ConversationItemInputAudioTranscriptionDelta(RealtimeServerEventConversationItemInputAudioTranscriptionDelta)
Returned when the text value of an input audio transcription content part is updated with incremental transcription results.
ConversationItemInputAudioTranscriptionSegment(RealtimeServerEventConversationItemInputAudioTranscriptionSegment)
Returned when an input audio transcription segment is identified for an item.
ConversationItemInputAudioTranscriptionFailed(RealtimeServerEventConversationItemInputAudioTranscriptionFailed)
Returned when input audio transcription is configured, and a transcription request for a user message failed.
These events are separate from other error events so that the client can identify the related Item.
ConversationItemTruncated(RealtimeServerEventConversationItemTruncated)
Returned when an earlier assistant audio message item is truncated by the client with a conversation.item.truncate event.

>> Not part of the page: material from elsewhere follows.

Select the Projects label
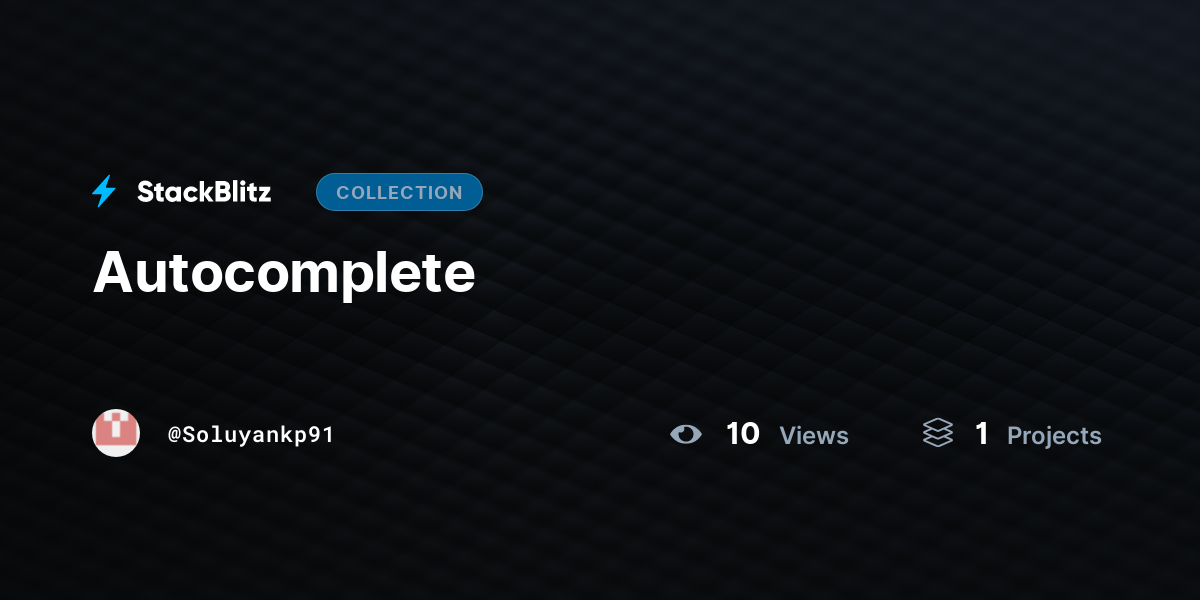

This event is used to synchronize the server’s understanding of the audio with the client’s playback.
This action will truncate the audio and remove the server-side text transcript to ensure there is no text in the context that hasn’t been heard by the user.
ConversationItemDeleted(RealtimeServerEventConversationItemDeleted)
Returned when an item in the conversation is deleted by the client with a conversation.item.delete event.
This event is used to synchronize the server’s understanding of the conversation history with the client’s view.
InputAudioBufferCommitted(RealtimeServerEventInputAudioBufferCommitted)
Returned when an input audio buffer is committed, either by the client or automatically in server VAD mode.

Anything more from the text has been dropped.